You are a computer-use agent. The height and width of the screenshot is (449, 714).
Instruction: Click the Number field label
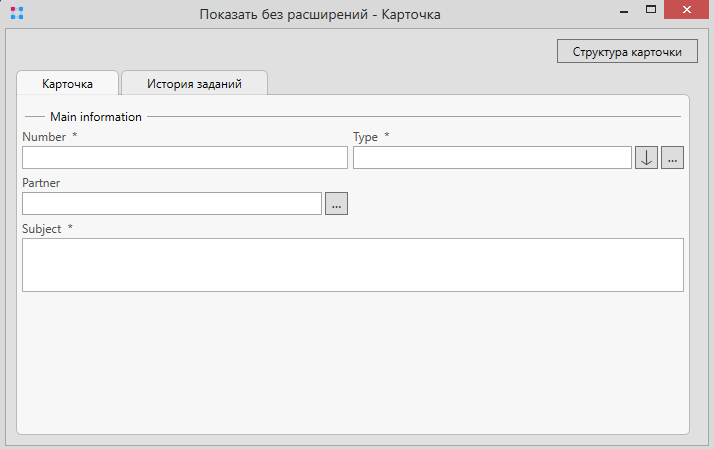pos(44,137)

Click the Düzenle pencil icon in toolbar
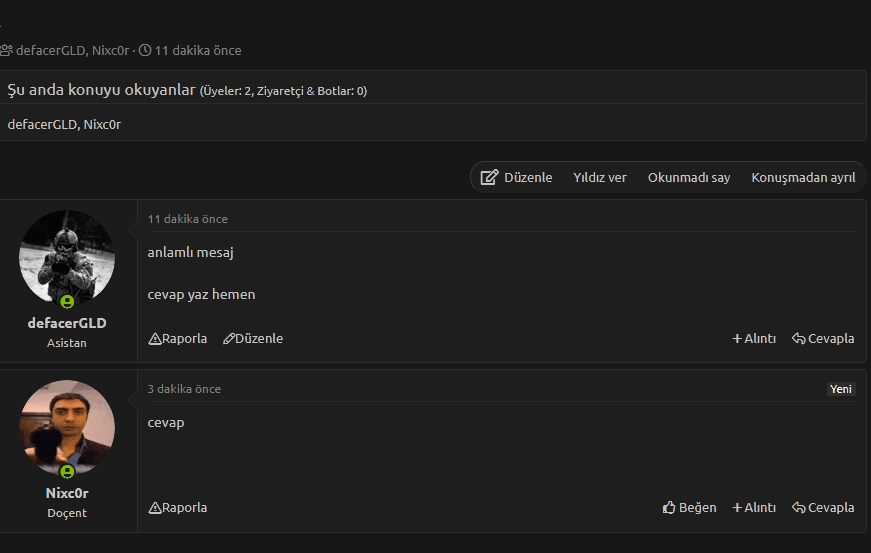489,177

- - - - - - -

What to do
Render the data above verbatim and without pictures.

Answer for this exercise
You are a computer-use agent. The height and width of the screenshot is (449, 714).
Instruction: Click the Number field label
pos(44,137)

Click the Düzenle pencil icon in toolbar
489,177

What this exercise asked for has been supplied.